### [Word and element location data]
═══
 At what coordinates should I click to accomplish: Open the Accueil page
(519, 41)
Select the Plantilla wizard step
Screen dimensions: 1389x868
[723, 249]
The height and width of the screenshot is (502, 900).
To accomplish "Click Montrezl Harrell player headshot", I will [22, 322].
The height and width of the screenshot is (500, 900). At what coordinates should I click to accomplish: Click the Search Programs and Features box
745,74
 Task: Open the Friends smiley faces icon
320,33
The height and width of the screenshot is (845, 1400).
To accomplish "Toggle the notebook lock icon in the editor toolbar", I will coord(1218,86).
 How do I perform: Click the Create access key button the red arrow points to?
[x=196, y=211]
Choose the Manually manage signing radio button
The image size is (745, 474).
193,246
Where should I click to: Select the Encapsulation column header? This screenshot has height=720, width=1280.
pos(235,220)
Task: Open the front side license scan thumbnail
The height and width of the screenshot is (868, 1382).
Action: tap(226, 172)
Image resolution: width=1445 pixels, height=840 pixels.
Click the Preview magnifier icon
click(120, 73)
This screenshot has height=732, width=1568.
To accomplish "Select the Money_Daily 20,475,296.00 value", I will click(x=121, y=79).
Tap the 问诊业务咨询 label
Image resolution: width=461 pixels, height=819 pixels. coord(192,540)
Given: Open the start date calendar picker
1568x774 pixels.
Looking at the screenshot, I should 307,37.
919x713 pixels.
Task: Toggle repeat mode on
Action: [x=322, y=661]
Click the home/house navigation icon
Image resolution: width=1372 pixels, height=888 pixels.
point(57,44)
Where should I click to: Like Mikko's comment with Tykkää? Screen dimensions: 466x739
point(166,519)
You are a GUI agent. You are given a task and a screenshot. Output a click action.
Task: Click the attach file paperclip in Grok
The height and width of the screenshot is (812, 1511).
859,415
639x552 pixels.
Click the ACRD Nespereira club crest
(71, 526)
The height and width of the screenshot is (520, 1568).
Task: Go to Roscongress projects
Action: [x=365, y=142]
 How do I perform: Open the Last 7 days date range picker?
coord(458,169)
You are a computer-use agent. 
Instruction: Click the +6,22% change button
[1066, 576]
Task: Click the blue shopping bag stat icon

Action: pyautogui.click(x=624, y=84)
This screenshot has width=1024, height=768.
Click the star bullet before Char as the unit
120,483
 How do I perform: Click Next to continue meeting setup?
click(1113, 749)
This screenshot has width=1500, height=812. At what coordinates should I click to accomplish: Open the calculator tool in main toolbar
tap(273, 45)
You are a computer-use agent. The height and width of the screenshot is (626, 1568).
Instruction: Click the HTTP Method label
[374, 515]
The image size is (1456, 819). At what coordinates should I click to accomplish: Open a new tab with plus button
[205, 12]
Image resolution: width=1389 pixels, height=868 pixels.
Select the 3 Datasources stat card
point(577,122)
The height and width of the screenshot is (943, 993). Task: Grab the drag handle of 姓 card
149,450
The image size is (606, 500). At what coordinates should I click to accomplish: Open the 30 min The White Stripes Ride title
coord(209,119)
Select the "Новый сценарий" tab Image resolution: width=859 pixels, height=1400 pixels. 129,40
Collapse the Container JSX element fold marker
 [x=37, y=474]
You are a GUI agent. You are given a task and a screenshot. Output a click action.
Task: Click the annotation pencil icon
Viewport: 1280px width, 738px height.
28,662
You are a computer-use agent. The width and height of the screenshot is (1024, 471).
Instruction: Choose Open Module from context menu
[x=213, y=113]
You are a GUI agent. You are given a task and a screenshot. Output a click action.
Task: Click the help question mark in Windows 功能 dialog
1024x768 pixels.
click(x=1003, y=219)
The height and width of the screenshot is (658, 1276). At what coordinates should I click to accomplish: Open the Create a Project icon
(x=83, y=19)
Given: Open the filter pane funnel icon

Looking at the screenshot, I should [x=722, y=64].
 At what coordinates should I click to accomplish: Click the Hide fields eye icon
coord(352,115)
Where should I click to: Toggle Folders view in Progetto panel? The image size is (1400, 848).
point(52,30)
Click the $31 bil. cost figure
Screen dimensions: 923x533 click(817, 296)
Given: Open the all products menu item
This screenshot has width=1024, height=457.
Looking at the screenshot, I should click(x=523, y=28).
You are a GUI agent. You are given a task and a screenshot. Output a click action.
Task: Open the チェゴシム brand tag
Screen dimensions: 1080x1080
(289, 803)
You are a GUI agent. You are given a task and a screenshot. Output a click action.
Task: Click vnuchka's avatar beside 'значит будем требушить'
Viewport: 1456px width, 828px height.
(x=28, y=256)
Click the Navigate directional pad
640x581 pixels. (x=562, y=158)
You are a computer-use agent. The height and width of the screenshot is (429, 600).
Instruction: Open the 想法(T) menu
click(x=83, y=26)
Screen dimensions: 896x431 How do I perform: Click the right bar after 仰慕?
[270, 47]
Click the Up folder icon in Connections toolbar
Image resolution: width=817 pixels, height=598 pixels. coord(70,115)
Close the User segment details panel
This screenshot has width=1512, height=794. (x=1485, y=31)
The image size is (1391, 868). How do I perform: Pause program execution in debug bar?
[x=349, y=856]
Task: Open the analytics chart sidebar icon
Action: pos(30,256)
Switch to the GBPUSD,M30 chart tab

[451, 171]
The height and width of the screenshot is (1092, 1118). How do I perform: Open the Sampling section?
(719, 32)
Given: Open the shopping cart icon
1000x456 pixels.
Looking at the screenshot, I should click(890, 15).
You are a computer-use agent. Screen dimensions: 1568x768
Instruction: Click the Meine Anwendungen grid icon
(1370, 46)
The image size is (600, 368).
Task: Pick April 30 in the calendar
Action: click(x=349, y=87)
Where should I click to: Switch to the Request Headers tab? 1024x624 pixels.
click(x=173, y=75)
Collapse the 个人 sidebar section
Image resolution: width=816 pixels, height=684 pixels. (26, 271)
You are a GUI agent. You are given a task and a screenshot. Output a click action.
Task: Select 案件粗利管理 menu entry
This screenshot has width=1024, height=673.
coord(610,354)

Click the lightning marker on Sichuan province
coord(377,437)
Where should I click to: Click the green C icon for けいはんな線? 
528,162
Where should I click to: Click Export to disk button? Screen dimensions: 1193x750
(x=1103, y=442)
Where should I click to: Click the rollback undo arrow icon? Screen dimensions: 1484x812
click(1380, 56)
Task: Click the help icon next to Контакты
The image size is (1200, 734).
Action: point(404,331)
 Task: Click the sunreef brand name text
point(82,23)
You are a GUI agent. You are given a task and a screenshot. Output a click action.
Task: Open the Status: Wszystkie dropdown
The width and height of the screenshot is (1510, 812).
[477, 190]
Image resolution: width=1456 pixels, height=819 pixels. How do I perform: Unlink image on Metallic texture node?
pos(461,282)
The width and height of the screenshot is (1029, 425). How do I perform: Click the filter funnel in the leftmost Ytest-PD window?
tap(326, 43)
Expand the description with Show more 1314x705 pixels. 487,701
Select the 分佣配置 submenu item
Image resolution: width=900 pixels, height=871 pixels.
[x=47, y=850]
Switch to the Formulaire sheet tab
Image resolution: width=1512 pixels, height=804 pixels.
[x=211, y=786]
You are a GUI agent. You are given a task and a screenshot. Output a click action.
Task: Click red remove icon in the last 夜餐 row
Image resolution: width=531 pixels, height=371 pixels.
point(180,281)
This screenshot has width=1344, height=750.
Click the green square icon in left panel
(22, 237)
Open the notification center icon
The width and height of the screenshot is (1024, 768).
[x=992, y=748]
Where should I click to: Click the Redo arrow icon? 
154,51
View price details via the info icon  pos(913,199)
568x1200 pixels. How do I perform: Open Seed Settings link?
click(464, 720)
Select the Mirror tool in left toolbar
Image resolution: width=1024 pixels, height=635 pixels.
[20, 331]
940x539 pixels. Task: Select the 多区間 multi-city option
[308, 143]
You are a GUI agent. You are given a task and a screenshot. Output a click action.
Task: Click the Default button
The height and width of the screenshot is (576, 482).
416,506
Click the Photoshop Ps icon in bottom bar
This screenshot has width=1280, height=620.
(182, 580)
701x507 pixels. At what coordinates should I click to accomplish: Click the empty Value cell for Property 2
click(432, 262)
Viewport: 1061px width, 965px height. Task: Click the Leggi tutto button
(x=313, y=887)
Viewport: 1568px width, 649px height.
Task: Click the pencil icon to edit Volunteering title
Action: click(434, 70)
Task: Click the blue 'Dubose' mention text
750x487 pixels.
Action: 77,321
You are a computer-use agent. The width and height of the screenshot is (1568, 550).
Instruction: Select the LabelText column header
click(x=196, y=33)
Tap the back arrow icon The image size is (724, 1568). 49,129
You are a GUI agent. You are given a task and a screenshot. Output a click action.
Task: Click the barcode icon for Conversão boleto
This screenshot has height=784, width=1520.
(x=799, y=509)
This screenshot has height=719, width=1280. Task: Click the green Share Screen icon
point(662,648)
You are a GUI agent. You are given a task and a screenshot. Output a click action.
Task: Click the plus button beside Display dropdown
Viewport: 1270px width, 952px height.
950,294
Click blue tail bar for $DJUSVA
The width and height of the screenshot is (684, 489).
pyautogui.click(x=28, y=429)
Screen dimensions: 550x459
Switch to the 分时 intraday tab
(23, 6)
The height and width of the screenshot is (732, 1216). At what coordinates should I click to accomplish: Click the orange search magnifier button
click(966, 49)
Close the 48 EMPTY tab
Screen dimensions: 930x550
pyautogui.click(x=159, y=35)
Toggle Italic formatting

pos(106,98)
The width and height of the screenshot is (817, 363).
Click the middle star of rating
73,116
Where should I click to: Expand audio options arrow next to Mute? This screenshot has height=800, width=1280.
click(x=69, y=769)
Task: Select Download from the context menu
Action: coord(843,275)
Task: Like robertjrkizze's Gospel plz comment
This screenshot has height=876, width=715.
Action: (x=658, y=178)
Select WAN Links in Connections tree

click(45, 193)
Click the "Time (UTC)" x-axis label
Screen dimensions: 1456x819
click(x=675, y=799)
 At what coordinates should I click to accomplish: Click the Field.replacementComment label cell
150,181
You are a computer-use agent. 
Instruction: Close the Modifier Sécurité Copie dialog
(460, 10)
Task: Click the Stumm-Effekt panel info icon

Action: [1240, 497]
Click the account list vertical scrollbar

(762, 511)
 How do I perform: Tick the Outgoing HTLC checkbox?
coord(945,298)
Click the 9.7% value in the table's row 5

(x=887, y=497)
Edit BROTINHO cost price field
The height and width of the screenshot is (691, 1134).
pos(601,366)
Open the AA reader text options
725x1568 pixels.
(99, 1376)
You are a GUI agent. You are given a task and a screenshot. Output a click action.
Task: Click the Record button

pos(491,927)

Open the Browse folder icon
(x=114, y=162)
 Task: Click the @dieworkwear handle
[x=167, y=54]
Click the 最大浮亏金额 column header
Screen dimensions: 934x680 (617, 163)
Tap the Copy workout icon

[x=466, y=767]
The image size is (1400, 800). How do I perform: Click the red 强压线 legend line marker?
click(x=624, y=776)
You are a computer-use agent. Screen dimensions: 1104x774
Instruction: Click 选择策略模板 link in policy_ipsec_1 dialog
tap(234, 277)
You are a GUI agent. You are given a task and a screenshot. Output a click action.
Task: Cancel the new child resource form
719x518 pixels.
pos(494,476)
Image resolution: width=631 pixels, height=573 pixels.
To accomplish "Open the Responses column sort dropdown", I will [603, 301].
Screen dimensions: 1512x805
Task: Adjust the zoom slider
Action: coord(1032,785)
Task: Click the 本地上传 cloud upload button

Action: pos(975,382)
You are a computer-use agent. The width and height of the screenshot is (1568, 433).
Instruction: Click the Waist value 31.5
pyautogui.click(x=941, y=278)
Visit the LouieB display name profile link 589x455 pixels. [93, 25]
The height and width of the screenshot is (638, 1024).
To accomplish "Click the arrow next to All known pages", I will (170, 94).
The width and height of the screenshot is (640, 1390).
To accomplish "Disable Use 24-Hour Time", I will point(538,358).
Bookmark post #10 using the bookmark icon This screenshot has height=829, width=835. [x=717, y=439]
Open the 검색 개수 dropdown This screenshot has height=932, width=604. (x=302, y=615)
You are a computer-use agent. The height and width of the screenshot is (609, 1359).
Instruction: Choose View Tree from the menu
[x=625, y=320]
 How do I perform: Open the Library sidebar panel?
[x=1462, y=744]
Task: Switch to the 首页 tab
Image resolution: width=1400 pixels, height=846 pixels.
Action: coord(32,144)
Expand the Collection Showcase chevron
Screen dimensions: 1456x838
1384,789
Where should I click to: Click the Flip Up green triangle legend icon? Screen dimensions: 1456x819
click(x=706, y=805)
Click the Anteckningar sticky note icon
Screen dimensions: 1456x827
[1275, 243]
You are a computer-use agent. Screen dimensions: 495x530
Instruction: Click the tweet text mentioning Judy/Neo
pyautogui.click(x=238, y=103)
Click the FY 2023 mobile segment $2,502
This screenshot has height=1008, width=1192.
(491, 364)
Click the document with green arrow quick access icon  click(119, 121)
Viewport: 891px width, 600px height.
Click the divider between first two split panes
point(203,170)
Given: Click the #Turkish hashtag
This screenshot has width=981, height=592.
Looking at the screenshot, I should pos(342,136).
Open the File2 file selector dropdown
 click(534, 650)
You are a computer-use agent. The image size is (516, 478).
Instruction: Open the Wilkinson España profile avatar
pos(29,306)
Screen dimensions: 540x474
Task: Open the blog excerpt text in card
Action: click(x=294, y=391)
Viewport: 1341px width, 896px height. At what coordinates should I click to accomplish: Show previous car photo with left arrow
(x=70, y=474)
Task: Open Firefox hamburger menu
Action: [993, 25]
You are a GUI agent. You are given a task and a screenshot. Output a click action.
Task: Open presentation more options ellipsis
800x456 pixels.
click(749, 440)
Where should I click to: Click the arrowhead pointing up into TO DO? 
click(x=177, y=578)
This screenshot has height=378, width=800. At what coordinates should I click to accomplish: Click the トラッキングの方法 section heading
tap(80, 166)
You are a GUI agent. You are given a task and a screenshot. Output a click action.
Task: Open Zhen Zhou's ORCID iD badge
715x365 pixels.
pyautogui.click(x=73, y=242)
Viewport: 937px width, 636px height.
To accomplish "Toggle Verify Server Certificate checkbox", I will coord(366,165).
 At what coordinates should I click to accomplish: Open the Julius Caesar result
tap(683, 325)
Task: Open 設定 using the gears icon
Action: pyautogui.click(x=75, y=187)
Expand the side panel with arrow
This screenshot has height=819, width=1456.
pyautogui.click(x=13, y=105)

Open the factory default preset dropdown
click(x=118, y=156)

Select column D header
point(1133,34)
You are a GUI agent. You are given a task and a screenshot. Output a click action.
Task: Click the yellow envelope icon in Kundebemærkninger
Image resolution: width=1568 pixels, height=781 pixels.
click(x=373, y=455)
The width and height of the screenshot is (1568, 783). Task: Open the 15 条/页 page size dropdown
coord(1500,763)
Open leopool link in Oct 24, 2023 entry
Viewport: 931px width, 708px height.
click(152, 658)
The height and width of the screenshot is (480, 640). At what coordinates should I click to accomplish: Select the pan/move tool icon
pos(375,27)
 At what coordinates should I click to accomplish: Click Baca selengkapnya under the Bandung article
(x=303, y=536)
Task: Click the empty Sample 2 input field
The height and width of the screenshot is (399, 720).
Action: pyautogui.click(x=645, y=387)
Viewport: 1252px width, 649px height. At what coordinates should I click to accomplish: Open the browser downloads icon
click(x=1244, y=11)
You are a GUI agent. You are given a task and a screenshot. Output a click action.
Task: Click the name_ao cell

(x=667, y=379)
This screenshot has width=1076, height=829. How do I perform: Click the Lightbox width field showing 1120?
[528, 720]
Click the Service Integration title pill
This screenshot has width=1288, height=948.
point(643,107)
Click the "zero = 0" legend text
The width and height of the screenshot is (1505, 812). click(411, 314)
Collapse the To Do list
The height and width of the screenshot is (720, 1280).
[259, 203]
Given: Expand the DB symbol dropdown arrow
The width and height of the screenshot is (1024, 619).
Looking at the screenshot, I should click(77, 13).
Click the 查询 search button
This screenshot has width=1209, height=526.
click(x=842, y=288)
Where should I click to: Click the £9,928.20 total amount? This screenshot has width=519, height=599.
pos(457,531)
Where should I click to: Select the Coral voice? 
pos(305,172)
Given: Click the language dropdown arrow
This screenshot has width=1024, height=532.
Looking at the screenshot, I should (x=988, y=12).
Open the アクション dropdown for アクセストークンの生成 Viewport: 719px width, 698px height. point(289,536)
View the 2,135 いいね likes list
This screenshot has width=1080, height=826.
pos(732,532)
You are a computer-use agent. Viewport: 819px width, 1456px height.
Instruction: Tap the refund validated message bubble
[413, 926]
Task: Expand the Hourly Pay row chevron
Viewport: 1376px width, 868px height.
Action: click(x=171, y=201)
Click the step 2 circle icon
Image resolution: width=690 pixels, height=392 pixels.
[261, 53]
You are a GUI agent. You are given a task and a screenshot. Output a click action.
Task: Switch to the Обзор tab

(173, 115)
═══
### [What is asked]
Rewrite the items from the line that contains "Choose the Manually" through the line that contains "pos(235,220)", swapping "radio button" for "option button" and leaving everything else as it is.

### [Written response]
Choose the Manually manage signing option button
The image size is (745, 474).
193,246
Where should I click to: Select the Encapsulation column header? This screenshot has height=720, width=1280.
pos(235,220)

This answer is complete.